_Testo fornito_
________

Ad oggi nessun magistrato sta indagando per scoprire questa verità.

________

_I dati_
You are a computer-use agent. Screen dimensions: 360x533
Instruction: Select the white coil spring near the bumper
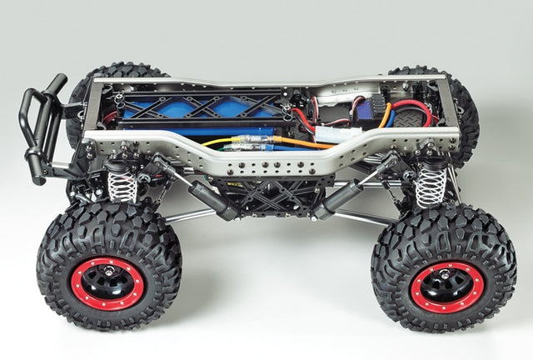122,185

________

Secondo il testo fornito, quanti magistrati stanno indagando ad oggi? I dati non sono necessari.

Nessuno.